(Dataset items)
= = = = =
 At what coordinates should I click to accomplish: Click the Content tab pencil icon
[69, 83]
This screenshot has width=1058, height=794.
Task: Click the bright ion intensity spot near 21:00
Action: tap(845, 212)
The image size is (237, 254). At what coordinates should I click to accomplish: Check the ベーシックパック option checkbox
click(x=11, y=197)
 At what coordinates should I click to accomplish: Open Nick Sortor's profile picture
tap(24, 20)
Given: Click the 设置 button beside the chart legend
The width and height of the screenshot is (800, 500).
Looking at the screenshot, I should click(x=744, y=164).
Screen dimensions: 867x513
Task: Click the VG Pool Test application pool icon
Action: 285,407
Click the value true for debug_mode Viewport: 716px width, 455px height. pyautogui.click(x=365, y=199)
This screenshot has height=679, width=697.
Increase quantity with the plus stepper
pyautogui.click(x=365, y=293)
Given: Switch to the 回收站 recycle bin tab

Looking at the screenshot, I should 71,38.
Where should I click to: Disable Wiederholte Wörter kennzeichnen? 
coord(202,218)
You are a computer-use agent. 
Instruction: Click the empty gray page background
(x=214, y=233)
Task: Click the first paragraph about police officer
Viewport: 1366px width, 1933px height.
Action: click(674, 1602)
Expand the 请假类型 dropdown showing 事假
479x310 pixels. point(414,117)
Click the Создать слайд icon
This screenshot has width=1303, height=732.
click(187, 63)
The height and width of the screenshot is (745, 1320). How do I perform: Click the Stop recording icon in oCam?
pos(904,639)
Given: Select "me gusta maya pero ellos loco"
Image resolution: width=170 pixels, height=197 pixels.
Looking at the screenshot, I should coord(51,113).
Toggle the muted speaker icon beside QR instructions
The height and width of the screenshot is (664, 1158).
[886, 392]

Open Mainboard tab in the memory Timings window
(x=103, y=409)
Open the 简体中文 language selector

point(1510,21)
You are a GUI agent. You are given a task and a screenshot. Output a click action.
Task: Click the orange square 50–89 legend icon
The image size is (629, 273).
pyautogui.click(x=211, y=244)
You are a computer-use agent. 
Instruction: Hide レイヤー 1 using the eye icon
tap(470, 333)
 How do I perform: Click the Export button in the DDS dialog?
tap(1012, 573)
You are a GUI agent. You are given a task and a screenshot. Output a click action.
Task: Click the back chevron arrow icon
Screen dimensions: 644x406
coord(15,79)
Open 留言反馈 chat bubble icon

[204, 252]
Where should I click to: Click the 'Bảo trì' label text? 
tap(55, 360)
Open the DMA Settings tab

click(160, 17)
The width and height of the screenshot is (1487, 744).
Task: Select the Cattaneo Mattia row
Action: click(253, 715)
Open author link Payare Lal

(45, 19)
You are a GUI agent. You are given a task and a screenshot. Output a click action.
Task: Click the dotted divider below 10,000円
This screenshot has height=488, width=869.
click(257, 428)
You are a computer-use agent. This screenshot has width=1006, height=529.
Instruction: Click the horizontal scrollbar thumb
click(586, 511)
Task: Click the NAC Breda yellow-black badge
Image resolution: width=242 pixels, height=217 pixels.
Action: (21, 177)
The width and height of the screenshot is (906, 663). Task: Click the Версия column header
= = = = =
◆ **Instructions for the task**:
Reproduce exactly the lines from the one with "Image resolution: width=242" through the end of the entries above, both ends included.

◆ **Response to the task**:
Image resolution: width=242 pixels, height=217 pixels.
Action: (21, 177)
The width and height of the screenshot is (906, 663). Task: Click the Версия column header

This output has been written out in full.